Things are laid out now as following. There exists a main underlying
graph type (GraphInterface::multigraph_t) and several other template
classes that mask it some way or another, in a hierarchic fashion:

     multigraph_t -> filtered_graph (edges only, vertices only, both)
         |                               |           |           |
         |                               |           |           |
         |-------(reversed_graph)--------|-----------|-----------|
         |                               |           |           |
         \------(UndirectedAdaptor)------------------------------/

The filtered_graph filters out edges and/or vertices from the graph
based on some scalar boolean property.
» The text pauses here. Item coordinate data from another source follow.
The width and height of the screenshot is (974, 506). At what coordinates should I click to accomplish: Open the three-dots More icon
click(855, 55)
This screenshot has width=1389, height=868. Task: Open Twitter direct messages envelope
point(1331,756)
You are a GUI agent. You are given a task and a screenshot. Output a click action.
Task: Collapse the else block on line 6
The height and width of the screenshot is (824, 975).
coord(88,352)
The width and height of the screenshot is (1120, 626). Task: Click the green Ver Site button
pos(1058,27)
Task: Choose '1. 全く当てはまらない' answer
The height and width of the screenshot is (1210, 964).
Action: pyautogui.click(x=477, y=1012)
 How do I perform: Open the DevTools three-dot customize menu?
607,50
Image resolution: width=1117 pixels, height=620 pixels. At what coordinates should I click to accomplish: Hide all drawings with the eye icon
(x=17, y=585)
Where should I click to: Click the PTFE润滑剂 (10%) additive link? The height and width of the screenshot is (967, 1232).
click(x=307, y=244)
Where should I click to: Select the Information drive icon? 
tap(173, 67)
The reversed_graph reversed the
direction of the edges and, finally, the UndirectedAdaptor treats the
original directed graphs as undirected, transversing the in- and
out-edges of each vertex indifferently. Thus, the total number of graph
view types is 12. (The option --disable-graph-filtering can be passed to
the configure script, which will disable graph filtering altogether and
bring the total number down to 3, to reduce compile time and memory
usage)

In general, some specific algorithm, implemented as a template function
object, needs to be instantiated for each of those types. Furthermore,
the algorithm may also depend on other types, such as specific
property_maps. Thus, the following scheme is used:

    struct my_algorithm // algorithm to be implemented
    {
        template <class Graph, class PropertyMap>
        void operator()(Graph *g, PropertyMap p, double& result) const
        {
            // ...
        }
    };

    // in order for the above code to be instantiated at compile time
    // and selected at run time, the run_action template function object
    // is used from a member function of the GraphInterface class:

    double GraphInterface::MyAlgorithm(string prop_name)
    {
        double result;
        boost::any vprop = prop(property, _vertex_index, _properties);
        run_action<>()(*this, bind<void>(my_algorithm(), _1, _2,
                                         var(result)),
                       vertex_scalar_properties())(vprop);
        return result;
    }

The whole code was changed to reflect this scheme, but now things are
more centralized and less ad-hoc code needed to be
written. Unfortunately, due to GCC's high memory usage during template
instantiations, some of the code (namely all the degree correlation
things) had to be split in multiple compilation units... Maybe this will
change in the future if GCC gets optimized.

This commit also touches other parts of code. More specifically, the way
filtering gets done is very different. Now we only filter on boolean
properties, and with the above scheme, the desired implementation runs
with the correct chosen type, and no implicit type conversions should
ever happen, which would have a bad impact on performance.